Original URL: https://www.theregister.com/2006/11/17/panic_in_sadville/

Panic in Sadville!

Hard lessons for Second Life citizens

By Andrew Orlowski

Posted in Legal, 17th November 2006 23:52 GMT

Linden Labs, the commercial operation responsible for the much-hyped online "virtual world" Second Life, this week invited its subscribers to sue it for copyright infringement.

The bizarre declaration followed a rampage by a software program which cloned material created by Second Life users: their inventions, and identities were cloned and rendered worthless. (Reuters' full-time reporter in Sadville, Adam Pashik, found himself replicated - although in the case of Reuters wire reporters, we thought that's how they're all created anyway - most likely from underground factories beneath American "journalism schools".).

The story is just desserts for people who prefer to pay money for a stilted, synthetic version of human interaction rather than the real thing, you might think. And many of you do, judging by our email inbox and comments across web discussion boards, where schadenfreude ("Saddenfreude"?) was much in evidence. "Hah hah hah" and "Told you so" were pretty common reactions.

But it justifies a closer look, however, because the episode illuminates the utopian desire to jump into an alternative "world", without first looking at the small print - and without considering all the factors that make the real world so messy and interesting. We discover that such factors are overlooked in the desire to don a furry costume, impressive pecs, and take flight; in fact, lemmings behave more rationally.

What's amazing about the story is how little either Linden Labs or Sadville's citizens understand about copyright. Linden Labs was only too happy to take users' money, and let them exchange virtual money for real dollars, without an enforceable set of ground rules for intellectual property. CopyBots are nothing new in virtual worlds - it's not a question of if, but when such a bot will appear, and how much material it can appropriate.

Sadville subscribers have been complaining about the "theft" of user-created textures for some time. Other experts say that enforcement is impossible, and that anything created can and will be cloned. This isn't a unanimous view. Others point out that in other virtual worlds, each unique user-created piece of material is tagged with a unique serial number, which permits usage tracking. But supposing Linden Labs is unable to prevent the replication of user-generated content - why not declare the game a commons, where no property rights exist?

On the face of it, it appears negligent to promote a property-based regime, one with real monetary consequences, without the ability to back it up.

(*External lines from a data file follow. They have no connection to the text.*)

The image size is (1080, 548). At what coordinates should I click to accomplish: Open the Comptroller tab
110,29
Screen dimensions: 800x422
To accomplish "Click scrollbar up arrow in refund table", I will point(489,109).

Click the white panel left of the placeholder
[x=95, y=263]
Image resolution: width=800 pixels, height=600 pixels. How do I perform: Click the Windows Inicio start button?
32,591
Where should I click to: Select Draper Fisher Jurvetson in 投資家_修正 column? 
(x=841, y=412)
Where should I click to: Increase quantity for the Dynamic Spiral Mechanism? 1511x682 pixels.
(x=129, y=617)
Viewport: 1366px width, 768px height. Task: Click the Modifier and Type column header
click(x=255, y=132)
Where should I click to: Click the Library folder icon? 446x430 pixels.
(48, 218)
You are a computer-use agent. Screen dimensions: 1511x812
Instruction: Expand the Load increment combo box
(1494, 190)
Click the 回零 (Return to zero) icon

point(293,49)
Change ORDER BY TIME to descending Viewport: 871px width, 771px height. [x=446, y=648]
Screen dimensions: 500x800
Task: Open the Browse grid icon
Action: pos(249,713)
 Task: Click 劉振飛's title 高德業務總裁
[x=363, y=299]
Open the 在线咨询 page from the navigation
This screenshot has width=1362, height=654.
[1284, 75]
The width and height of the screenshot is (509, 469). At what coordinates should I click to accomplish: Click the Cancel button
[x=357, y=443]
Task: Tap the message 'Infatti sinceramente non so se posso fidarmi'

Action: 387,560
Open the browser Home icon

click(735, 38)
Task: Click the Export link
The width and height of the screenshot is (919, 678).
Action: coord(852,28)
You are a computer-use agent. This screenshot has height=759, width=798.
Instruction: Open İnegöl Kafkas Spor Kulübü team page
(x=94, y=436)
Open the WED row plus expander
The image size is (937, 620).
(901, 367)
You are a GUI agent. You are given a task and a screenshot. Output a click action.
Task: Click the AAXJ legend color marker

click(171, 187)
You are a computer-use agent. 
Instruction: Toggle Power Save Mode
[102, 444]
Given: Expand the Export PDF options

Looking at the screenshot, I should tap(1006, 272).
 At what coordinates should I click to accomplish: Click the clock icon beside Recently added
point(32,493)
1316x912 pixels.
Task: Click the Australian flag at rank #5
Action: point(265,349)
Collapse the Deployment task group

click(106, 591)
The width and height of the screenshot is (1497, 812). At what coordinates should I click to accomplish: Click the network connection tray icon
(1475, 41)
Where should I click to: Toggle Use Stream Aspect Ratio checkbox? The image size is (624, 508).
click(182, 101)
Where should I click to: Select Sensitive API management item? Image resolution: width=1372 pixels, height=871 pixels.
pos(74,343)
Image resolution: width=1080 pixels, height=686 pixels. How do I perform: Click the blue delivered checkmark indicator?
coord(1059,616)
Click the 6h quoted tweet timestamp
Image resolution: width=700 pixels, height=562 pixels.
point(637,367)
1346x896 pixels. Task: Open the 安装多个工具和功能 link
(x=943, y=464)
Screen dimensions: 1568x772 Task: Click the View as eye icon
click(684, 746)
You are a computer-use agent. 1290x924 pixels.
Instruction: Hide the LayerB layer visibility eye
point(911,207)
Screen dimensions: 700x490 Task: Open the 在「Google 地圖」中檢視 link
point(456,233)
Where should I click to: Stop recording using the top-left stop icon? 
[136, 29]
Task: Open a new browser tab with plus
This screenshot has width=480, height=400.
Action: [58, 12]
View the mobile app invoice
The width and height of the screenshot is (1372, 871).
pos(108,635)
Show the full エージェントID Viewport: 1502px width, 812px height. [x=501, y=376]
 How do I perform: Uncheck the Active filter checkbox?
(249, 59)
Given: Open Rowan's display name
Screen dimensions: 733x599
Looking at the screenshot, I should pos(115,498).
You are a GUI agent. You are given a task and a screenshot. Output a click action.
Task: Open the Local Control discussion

The team behind the notorious CopyBot, libsecondlife had even been blessed by Linden Labs. The developers described it as "a debugging tool and silly demo with a [now] obviously bad choice of name," and voluntarily withdrew it. So on this occasion, damage was limited, as this delightful account from Sadville's premier online newspaper (Second Life Herald) informed us:

"The saddest sight for me to see was the newbie stalls of the first, halting, tacky or kitschy content that people make in SL, emptied in panic and fear over a Bot that would never bother with their content. Botting was mainly a poor folks, mainland problem because it involved flying around and copying people's stuff on the more open-highways mainland; islands are hidden, set to group, filled with security orbs that reject people."

All hail the security orbs, then. But future attacks - and these days malicious operators use botnets - may not be so easily tidied up.

But Linden Labs' reaction doesn't auger well. By encouraging subscribers to "use the DMCA" it seemed to be unaware that this is a mechanism for obliging service providers to remove infringing material. The service provider in this instance is ... er, Linden Labs.

So help us answer a question wisely. Who is more negligent in this case - Sadville's operator, for its unenforceable property regime, or the virtual enterpreneurs, for believing that a viable, convertible property regime is actually possible in Sadville?